L'agroforesterie intraparcellaire pour modifier le climat de la parcelle
Planter des arbres à l’intérieur d’une parcelle de prairie répond à de multiples motivations. L’une d’entre elles est de créer sur la parcelle un climat plus favorable à la fois à la pousse de l’herbe et au bien-être des vaches, tout en visant la production de bois.
Planter des arbres à l’intérieur d’une parcelle de prairie répond à de multiples motivations. L’une d’entre elles est de créer sur la parcelle un climat plus favorable à la fois à la pousse de l’herbe et au bien-être des vaches, tout en visant la production de bois.
L’agroforesterie intraparcellaire a un effet stabilisateur sur le rendement des parcelles. « Des études ont été menées sur prairies avec des arbres adultes de plus de 20 ans, explique Samuel Legrais, conseiller agroforestier pour l’association Sylvagraire. Elles font état d’un rendement équivalent ou supérieur par rapport à des parcelles témoin sans arbres. La production globale de biomasse de la parcelle — bois et herbe — est améliorée, avec la production de bois, de 20 à 40 %. » Ceci s’explique par plusieurs processus. Installés durablement et répartis de façon homogène sur la surface, les arbres vont prospecter un espace aérien et souterrain supplémentaire pour utiliser l’eau, la lumière, et les nutriments du sol. D’autre part, les arbres ont un développement décalé dans le temps par rapport à la prairie. Par exemple au mois de mars en Anjou, l’herbe a déjà bien démarré sa croissance, alors que les arbres ne sont pas encore en feuilles. Les arbres aussi remontent des horizons plus profonds des éléments minéraux. La décomposition des feuilles et des racines fines constitue un apport de matière organique. Ainsi, sur des parcelles agroforestières, il a été relevé des teneurs en phosphore et potasse mobilisables deux à trois fois supérieures à celles de parcelles témoin. Dès les premières années, les changements sont visibles, et au bout de vingt ans le milieu est stable.
La gestion pratique des prairies est aussi assouplie avec l’agroforesterie.

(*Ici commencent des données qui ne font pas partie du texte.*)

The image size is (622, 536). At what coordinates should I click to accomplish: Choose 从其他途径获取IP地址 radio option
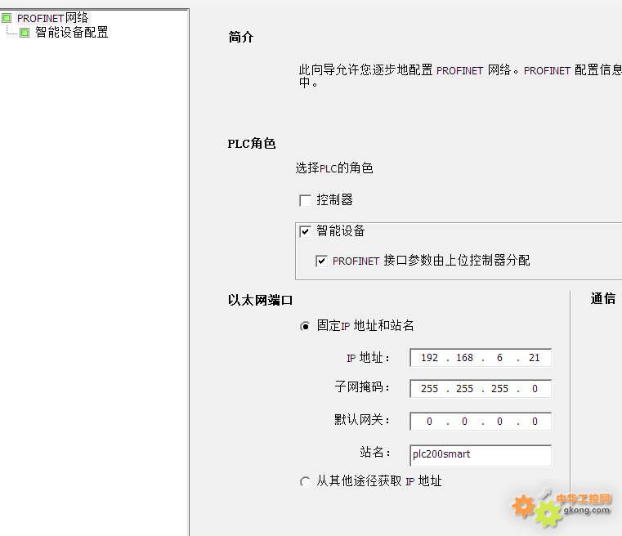point(306,481)
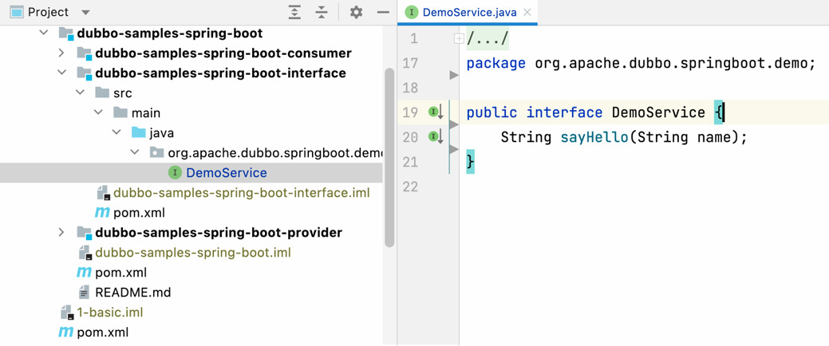Switch to the DemoService.java editor tab
The height and width of the screenshot is (346, 829).
tap(468, 13)

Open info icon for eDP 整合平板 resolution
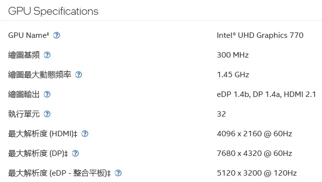[x=118, y=173]
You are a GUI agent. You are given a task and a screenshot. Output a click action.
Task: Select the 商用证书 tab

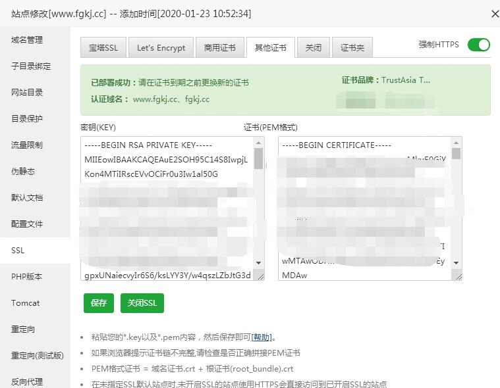click(x=220, y=48)
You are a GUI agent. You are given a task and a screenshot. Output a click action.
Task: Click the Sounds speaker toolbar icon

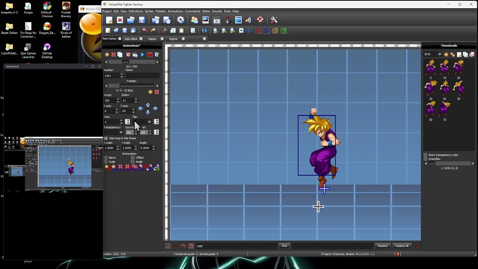[249, 20]
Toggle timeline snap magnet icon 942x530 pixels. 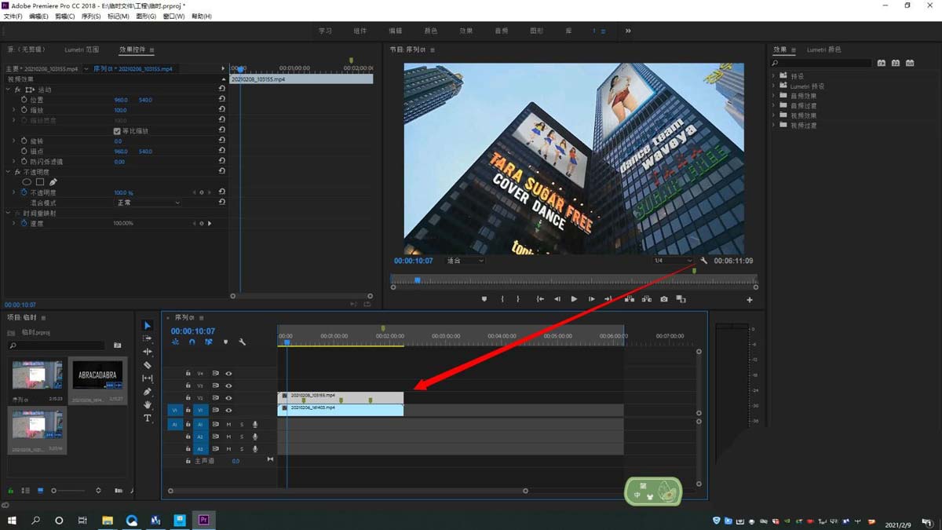192,342
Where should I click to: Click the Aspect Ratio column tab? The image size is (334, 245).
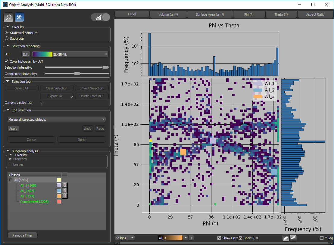315,14
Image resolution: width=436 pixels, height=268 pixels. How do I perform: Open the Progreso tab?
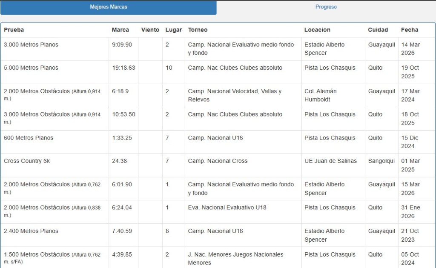(326, 7)
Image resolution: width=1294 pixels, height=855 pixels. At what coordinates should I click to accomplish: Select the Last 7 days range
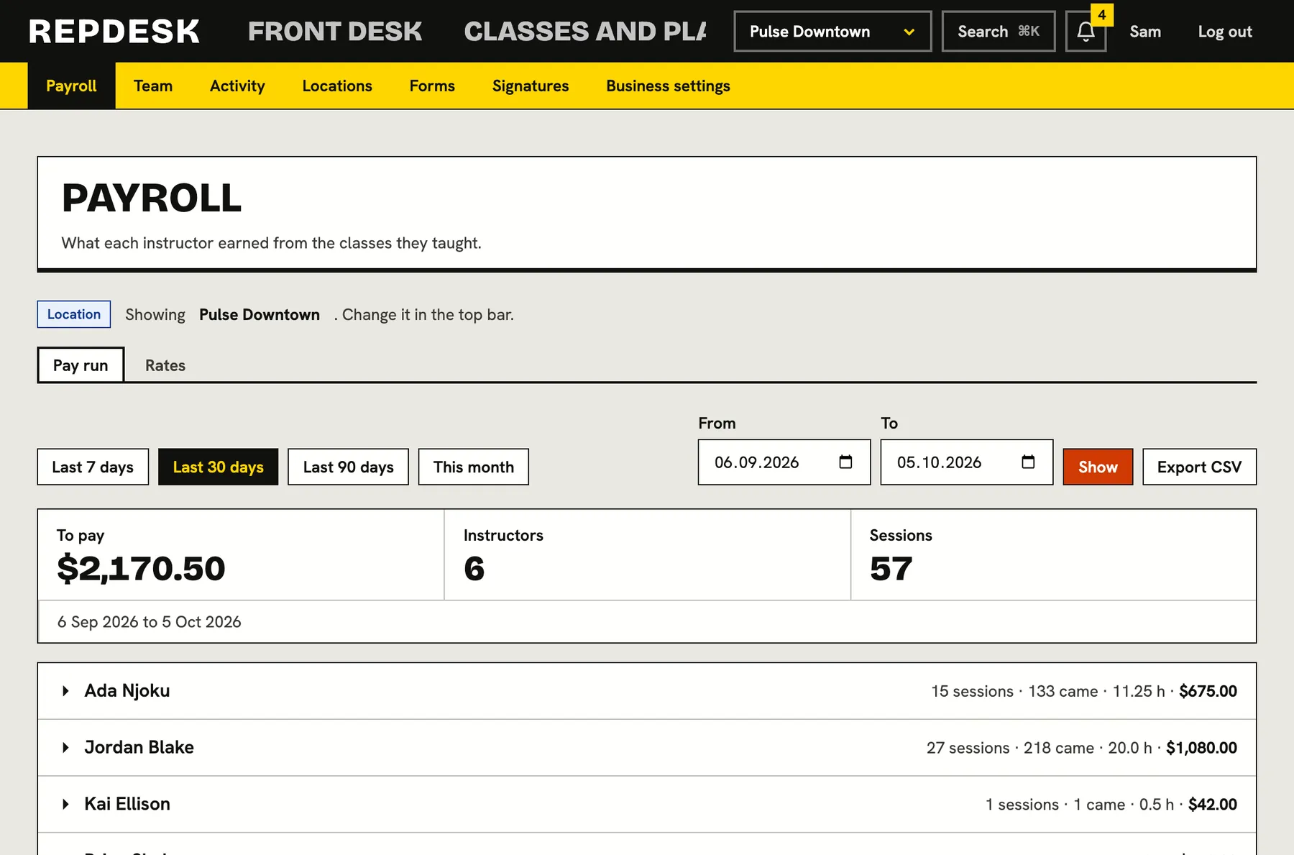tap(93, 467)
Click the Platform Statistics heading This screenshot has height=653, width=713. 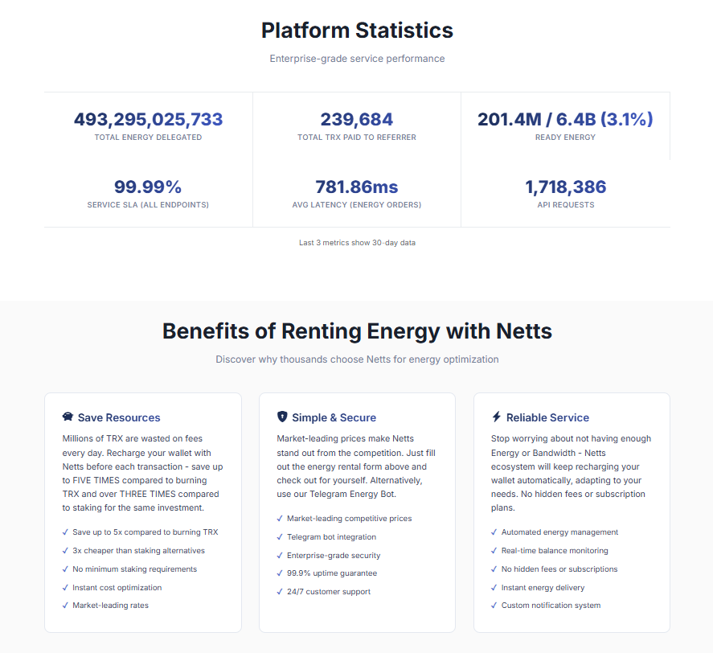click(357, 31)
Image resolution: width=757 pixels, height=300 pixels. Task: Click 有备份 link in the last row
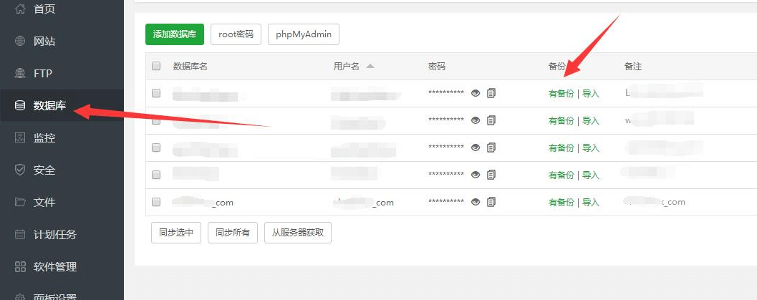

Contraints par la prairie, les arbres développent en effet un système racinaire plus profond qu’en boisement, ce qui améliore la circulation de l’eau dans le sol. Les périodes de saturation en hiver et au printemps sont réduites et la portance des parcelles est améliorée. La réserve utile en eau du sol est améliorée. « Dans les parcelles d’agroforesterie, il se crée un décalage de la pousse de l’herbe de deux à quatre semaines par rapport aux parcelles voisines », explique Samuel Legrais. Plusieurs parcelles avec des densités d’arbres différentes peuvent constituer un levier de plus pour améliorer la gestion du pâturage, voire allonger la période de pâturage en période de forte chaleur.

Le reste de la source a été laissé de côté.